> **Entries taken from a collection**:

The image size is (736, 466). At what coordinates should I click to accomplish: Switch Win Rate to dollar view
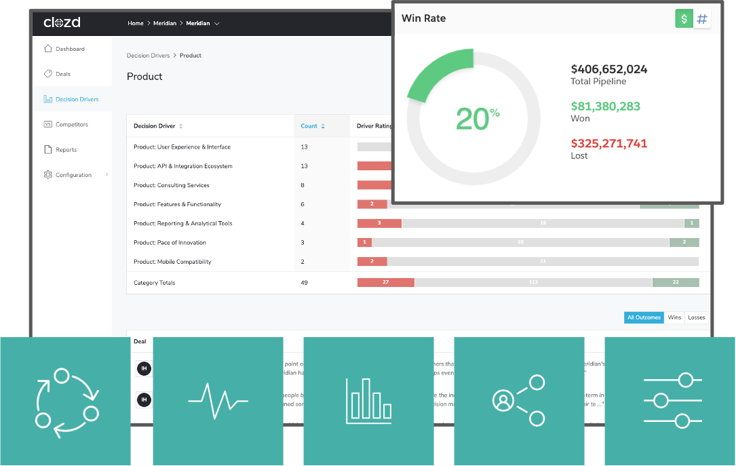pyautogui.click(x=684, y=19)
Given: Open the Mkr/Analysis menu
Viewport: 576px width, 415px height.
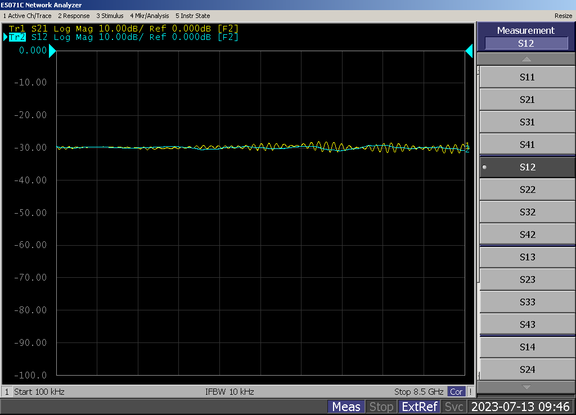Looking at the screenshot, I should point(150,16).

> **What needs to be done**:
Excluding the pictures, transcribe each entry above word for word.

> **Expected output**:
The image size is (736, 466). At what coordinates should I click to accomplish: Switch Win Rate to dollar view
pyautogui.click(x=684, y=19)
Given: Open the Mkr/Analysis menu
Viewport: 576px width, 415px height.
Looking at the screenshot, I should point(150,16).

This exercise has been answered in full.